It’s also measured in the omission of the interim dividend to shareholders and the worst share price performance of any of the big four banks – a poor lot anyway – over the past year.
That period neatly encompasses AUSTRAC’s filing of charges alleging millions of breaches by Westpac of anti-money laundering laws, Westpac’s initial efforts to ride the scandal out with its top management intact and subsequent capitulation with the departures of chief executive Brian Hartzer and chairman Lindsay Maxsted, and the harrowing negotiations leading up to Thursday’s agreed settlement.
The abject tone of Peter King’s apology is appropriate. But the test of Westpac’s resolve will be in the successful execution of its rehabilitation program.
At the close of trading on Thursday, Westpac’s shares had fared worst of the big four banks over the year, falling 45 per cent.
NAB – which has its own unresolved anti-money laundering investigation being undertaken by AUSTRAC – ran them a close second, falling 43 per cent, and ANZ had fallen 40 per cent.
Commonwealth Bank, which settled its anti-money laundering investigation with AUSTRAC in 2018 by paying a $702 million penalty, has shown them all a clean pair of heels, dropping just 22 per cent.
So the abject tone of chief executive Peter King’s apology is appropriate. But the test of Westpac’s resolve will be in the successful execution of its rehabilitation program.

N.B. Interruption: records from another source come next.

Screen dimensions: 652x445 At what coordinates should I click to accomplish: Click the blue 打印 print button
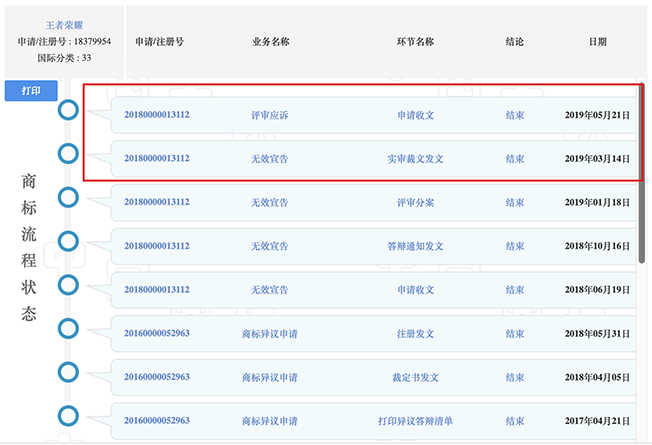(31, 91)
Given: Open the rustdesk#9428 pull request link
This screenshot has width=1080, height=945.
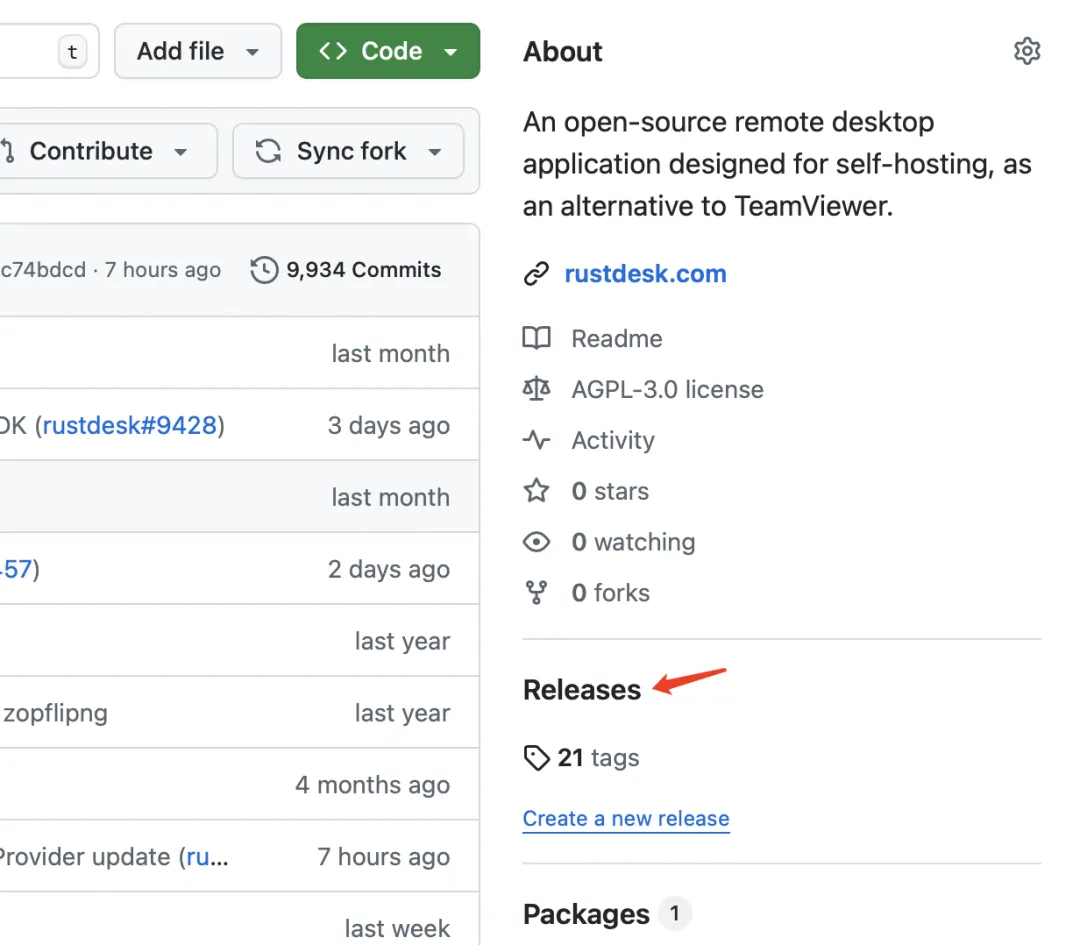Looking at the screenshot, I should point(129,426).
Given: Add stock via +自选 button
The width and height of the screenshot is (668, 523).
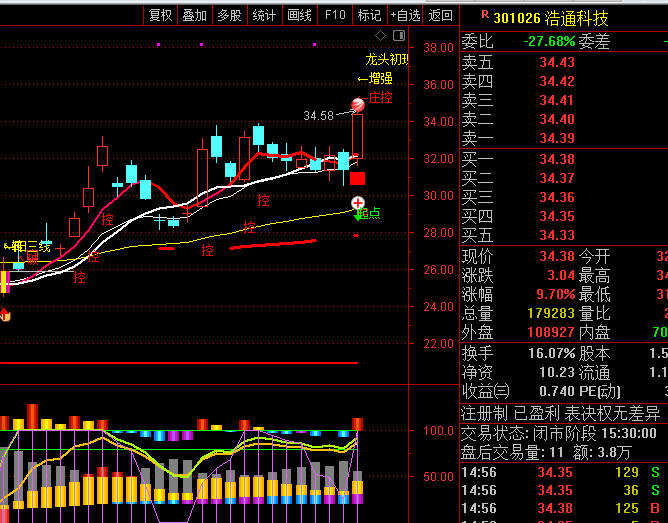Looking at the screenshot, I should (404, 15).
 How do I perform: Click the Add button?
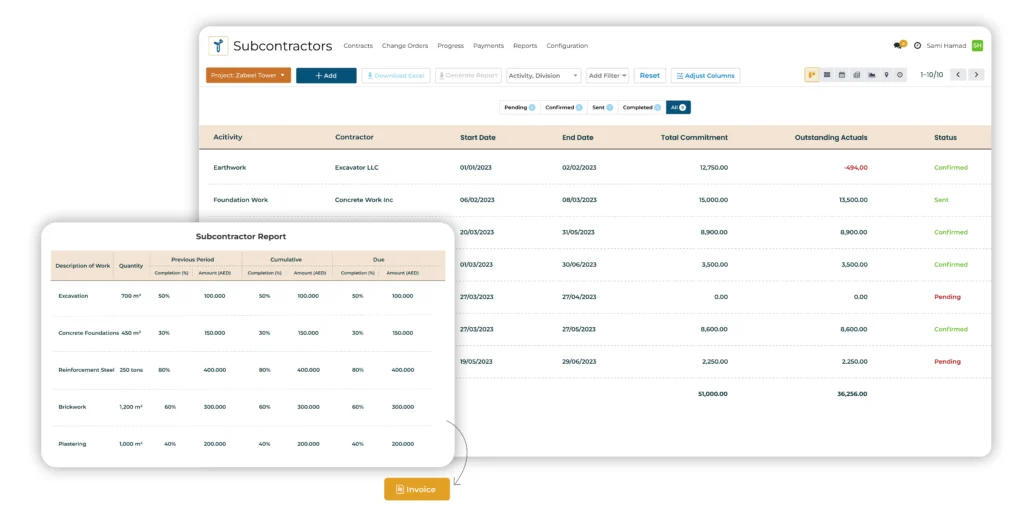point(326,75)
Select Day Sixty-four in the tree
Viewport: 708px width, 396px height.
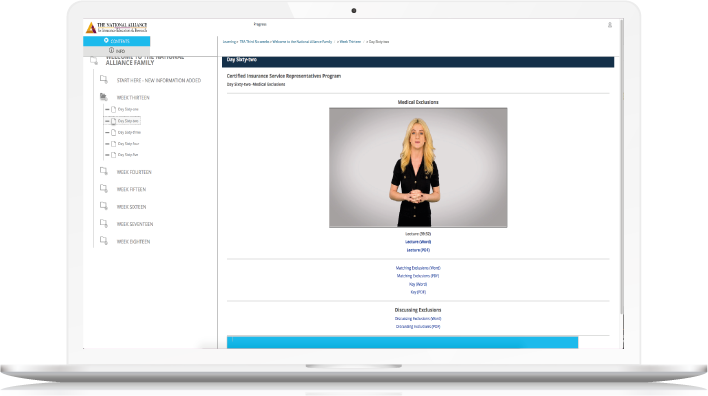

This includes strengthening financial crimes capability, for which it has already recruited 200 financial crimes specialists, an across the board reassessment of culture, governance and accountability, and a “multi-year program to strengthen how we manage non-financial risk across the Group”.
That all sounds appropriate too. But the 200 financial crimes experts won’t make a difference if they are not empowered to raise their concerns to top management, and if necessary, board level swiftly and without fear of being rebuked or rebuffed or deflected.
That’s the task for King and chairman John MacFarlane, and indeed for the directors and management of any financial services company conducting cross-border financial transactions.
Because they’re all at risk of stumbling, as CBA, Westpac and NAB are painfully aware, and it is inevitable that other financial services companies will get caught in AUSTRAC chief Nicole Rose’s web.